AI in Multiple GPUs: Understanding the Host and Device Paradigm

is part of a series about distributed AI across multiple GPUs:

Part 1: Understanding the Host and Device Paradigm (this article)
Part 2: Point-to-Point and Collective Operations (coming soon)
Part 3: How GPUs Communicate (coming soon)
Part 4: Gradient Accumulation & Distributed Data Parallelism (DDP) (coming soon)
Part 5: ZeRO (coming soon)
Part 6: Tensor Parallelism (coming soon)

Introduction

This guide explains the foundational concepts of how a CPU and a discrete graphics card (GPU) work together. It’s a high-level introduction designed to help you build a mental model of the host-device paradigm. We will focus specifically on NVIDIA GPUs, which are the most commonly used for AI workloads.

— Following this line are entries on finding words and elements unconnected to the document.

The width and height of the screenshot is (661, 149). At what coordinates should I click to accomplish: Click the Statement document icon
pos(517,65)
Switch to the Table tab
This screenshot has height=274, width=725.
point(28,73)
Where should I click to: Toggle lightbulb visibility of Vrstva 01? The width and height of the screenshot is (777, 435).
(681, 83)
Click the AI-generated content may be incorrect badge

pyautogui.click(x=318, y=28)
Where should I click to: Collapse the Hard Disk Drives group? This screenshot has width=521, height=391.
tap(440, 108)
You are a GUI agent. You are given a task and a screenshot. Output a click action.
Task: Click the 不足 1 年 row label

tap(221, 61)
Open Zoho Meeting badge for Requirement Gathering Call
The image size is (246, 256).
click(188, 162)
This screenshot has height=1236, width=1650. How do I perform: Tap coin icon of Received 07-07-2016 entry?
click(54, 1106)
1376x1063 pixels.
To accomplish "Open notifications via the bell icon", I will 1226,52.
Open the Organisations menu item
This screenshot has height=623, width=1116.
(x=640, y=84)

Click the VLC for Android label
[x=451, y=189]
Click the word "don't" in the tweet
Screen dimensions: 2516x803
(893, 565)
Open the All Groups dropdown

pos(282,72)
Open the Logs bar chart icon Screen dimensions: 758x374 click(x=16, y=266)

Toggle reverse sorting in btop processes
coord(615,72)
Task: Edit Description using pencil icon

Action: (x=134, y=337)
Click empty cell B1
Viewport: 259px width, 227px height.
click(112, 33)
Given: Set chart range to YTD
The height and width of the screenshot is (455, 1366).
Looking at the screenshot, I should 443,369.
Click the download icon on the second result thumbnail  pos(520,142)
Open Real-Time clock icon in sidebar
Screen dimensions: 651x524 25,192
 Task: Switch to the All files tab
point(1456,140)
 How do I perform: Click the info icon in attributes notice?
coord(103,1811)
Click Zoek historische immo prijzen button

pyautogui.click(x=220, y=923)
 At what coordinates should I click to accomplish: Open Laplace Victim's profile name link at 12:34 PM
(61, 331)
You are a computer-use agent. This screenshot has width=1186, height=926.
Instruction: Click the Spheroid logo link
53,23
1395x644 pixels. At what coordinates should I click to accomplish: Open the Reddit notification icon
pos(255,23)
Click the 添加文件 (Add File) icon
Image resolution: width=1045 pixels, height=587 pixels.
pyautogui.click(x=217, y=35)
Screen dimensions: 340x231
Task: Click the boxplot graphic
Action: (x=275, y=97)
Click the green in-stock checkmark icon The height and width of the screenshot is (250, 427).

For integrated GPUs, such as those found in Apple Silicon chips, the architecture is slightly different, and it won’t be covered in this post.

The Big Picture: The Host and The Device

The most important concept to grasp is the relationship between the Host and the Device.

The Host: This is your CPU. It runs the operating system and executes your Python script line by line. The Host is the commander; it’s in charge of the overall logic and tells the Device what to do.
The Device: This is your GPU. It’s a powerful but specialized coprocessor designed for massively parallel computations. The Device is the accelerator; it doesn’t do anything until the Host gives it a task.

Your program always starts on the CPU. When you want the GPU to perform a task, like multiplying two large matrices, the CPU sends the instructions and the data over to the GPU.

The CPU-GPU Interaction

The Host talks to the Device through a queuing system.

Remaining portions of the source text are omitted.